What seems to be missing is novelty, surprises, unpredictability – the stimulus of the unknown. A good quiz feeds that hunger. You get a double buzz, first from the ingenuity and unexpectedness of the questions and then from the satisfying closure of the answers, whether you got them right or not.
Take Question 1 above. No-one is likely to know where the Dyslexia Research Trust is based, but when it is revealed, the correct answer, “Reading”, turns out to be delightfully apt.
The octopus question is pleasing, too, because it teaches you something that’s stunningly unlikely. Eight arms you knew. But three hearts? How weird is that? What kind of a creature needs three hearts? Sounds greedy, doesn’t it? I suppose it’s easy enough to guess that Edinburgh is further west than Bristol, because otherwise no-one would ask the question, but it’s still counterintuitive enough to get most of us grabbing for the nearest map.
These little titbits of general knowledge are not going to change our lives. We’ll probably never even think of them again. But they are an important reminder of the pleasure our playful, inquiring minds get from this sort of thing. Humans enjoy quirkiness and variety. Surprises – even trivial ones – pique our curiosity and stimulate the brain. That’s how we are.
And that’s why nothing is ever wasted. If you, like many people who’ve contacted us recently, have been using the long period of lockdown to start thinking about the book you’ve always meant to write, we’ve got some advice for you.

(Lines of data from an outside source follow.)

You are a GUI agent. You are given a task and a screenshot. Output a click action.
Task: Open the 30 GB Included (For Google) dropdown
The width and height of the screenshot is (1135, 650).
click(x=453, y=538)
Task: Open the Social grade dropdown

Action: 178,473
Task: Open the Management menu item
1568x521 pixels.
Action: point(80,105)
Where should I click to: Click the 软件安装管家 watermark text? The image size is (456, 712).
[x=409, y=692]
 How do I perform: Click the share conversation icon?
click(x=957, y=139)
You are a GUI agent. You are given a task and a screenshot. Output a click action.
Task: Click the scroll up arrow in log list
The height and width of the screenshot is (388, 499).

Don’t throw away any of your notes. Keep everything you’ve jotted down, even if it seems wildly irrelevant just now. Keep all those stories, quotes, jokes and news cuttings. Even if what you’re writing about is deadly serious, you’ll always get to a point, sooner or later, where you’ll want to lift the mood or give your reader some light relief. Nobody wants to read 300 pages of unrelieved solemnity, and you may even find yourself working in some oddball fact you’ve picked up from an online quiz. That’s your excuse, see? You were working. It was research. Not just enjoying yourself, but preparing to write your book.
Now where was I? Ah, yes. How many calories are there in a regular Big Mac?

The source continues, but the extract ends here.